# Texte cité:
En fin de saison dernière, Tsitsipás, battu par Rublev lors du Masters, n’avait pas été d’humeur aux compliments après la rencontre. “J’ai l’impression d’être un meilleur joueur (que Rublev), avait-il lâché. J’aurais pu faire plus de choses avec la balle, être plus créatif, inutile de le préciser, c’est assez évident. Mais il a su s’imposer avec les quelques outils qu’il a dans son jeu.” Trois mois et demi plus tard, après s’être imposé face à Rublev en en finale du tournoi de Dubaï, Medvedev a glissé une pique au Grec.

Il n’y a pas longtemps, un joueur a dit qu’il (Rublev) n’avait que peu d’outils dans son jeu, a déclaré le surnommé ‘Danya’ lors de la remise des prix. Ce n’est pas vrai. J’espère qu’il battra celui qui a dit ça de très nombreuses fois dans les années à venir.” Une pierre, deux coups. En plus de soutenir un ami, le vainqueur de l'US Open 2022 a pu attaquer un “ennemi”. Une nouvelle fois. Parce que par le passé, depuis leur premier clash - sur le court, à Miami en 2018 - Medvedev et Tsitsipás ont rarement raté l'occasion de se balancer une vacherie.

“C’était probablement un gars (Nick Kyrgios) qui victimisait les autres à l’école” - Stéfanos Tsitsipás

Jouer contre Daniil, c’est ennuyeux, tellement ennuyeux, c’est comme une journée de plus au boulot, avait balancé le natif d’Athènes, battu par le Moscovite à Shanghai en 2019. “Je pense qu’on se respecte en tant que joueurs, mais probablement pas beaucoup en tant que personnes (sourire)”, avait révélé le brun avant de s’incliner contre le blond à Roland-Garros en 2021. Puis, après le quart finale de l’Open d’Australie 2022 remporté par Medvedev, Tsitsipás en avait remis une couche. “Je sais que certains aiment faire ce genre de truc (la colère noire de Medvedev contre l’arbitre) pour tenter de vous déstabiliser mentalement, a-t-il commenté. C'était peut-être une tactique. Il n’est pas la personne la plus mature de toute façon (sourire).

# Consigne:
Reprenez l'article sur la rivalité entre Medvedev et Tsitsipás après sa dernière phrase et poursuivez-le.

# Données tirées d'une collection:
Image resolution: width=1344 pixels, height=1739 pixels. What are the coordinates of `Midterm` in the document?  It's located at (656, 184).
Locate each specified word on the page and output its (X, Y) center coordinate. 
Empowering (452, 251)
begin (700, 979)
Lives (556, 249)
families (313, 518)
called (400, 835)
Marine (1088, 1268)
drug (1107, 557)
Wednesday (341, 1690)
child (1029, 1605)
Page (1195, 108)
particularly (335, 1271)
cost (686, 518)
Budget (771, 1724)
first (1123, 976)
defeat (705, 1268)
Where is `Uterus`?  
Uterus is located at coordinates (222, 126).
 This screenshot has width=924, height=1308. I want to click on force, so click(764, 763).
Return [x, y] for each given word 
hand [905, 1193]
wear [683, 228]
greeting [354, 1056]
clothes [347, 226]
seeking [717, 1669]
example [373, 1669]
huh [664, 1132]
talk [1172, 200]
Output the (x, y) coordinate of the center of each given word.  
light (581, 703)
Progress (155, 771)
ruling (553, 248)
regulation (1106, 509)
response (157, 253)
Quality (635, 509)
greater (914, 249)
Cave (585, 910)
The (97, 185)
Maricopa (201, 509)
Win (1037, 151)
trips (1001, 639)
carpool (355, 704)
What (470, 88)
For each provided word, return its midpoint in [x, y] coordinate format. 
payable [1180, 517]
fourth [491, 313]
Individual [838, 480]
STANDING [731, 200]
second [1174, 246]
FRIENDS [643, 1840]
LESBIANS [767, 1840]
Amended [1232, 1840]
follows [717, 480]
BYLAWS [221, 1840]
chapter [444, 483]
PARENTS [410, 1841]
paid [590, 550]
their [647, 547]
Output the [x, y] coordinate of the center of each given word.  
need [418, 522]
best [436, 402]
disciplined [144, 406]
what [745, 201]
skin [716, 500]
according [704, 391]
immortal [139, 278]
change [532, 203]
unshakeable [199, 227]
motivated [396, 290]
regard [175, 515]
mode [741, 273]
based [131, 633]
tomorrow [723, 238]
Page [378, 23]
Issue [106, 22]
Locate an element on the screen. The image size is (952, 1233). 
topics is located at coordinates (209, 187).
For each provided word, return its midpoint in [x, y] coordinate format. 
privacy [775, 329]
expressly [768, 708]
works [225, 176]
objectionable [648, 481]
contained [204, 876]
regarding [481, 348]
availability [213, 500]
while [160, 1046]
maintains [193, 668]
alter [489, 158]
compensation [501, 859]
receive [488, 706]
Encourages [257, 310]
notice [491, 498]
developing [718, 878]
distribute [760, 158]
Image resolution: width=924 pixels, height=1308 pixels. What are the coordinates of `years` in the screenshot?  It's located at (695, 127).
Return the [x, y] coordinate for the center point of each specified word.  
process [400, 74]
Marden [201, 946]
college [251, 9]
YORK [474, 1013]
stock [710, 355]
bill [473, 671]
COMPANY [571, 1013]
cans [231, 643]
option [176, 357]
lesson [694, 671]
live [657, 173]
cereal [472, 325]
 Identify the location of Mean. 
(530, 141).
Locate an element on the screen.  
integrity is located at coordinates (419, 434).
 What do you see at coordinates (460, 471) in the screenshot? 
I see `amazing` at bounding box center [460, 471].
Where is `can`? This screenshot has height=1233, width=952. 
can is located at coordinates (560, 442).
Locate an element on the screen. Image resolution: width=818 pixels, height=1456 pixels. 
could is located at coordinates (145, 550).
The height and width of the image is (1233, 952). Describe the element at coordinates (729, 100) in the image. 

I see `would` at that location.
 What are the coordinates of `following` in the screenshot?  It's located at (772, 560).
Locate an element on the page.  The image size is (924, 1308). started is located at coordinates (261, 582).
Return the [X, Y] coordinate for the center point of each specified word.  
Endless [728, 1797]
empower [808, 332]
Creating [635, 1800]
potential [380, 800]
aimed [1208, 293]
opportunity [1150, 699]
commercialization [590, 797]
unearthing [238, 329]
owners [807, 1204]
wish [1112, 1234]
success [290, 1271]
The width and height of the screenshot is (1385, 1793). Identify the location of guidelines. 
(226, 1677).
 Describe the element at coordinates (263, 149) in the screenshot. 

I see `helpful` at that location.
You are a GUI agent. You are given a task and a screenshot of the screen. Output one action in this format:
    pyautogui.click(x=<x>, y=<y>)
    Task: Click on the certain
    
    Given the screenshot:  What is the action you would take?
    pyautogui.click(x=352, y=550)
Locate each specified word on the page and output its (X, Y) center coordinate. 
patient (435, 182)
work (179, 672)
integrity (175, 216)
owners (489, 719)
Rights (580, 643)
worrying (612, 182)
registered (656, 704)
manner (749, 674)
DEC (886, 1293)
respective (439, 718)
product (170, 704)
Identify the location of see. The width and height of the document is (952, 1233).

# Réponse rédigée:
Quelques mois plus tard, à Wimbledon, ce fut avec Nick Kyrgios que l’homme aux cheveux longs avait poursuivi le duel au-delà du match. “Son attitude finit vraiment par vous taper sur les nerfs, avait-t-il déclaré. Il fait de l’intimidation constante. C’était probablement un gars qui victimisait les autres à l’école (un ‘bully’, a-t-il dit en anglais). Je n’aime pas ces gens-là.” L’Australien, habitué à envoyer des scuds dans tous les sens depuis des années - à Novak Djokovic avant de se rabibocher à l’occasion de leur finale à Wimbledon, “You, absolute pelican” envoyé à Karen Khachanov sur Twitter ou encore un “Your mum” adressé à Casper Ruud et supprimé ensuite - ne s’était pas fait prier pour répliquer.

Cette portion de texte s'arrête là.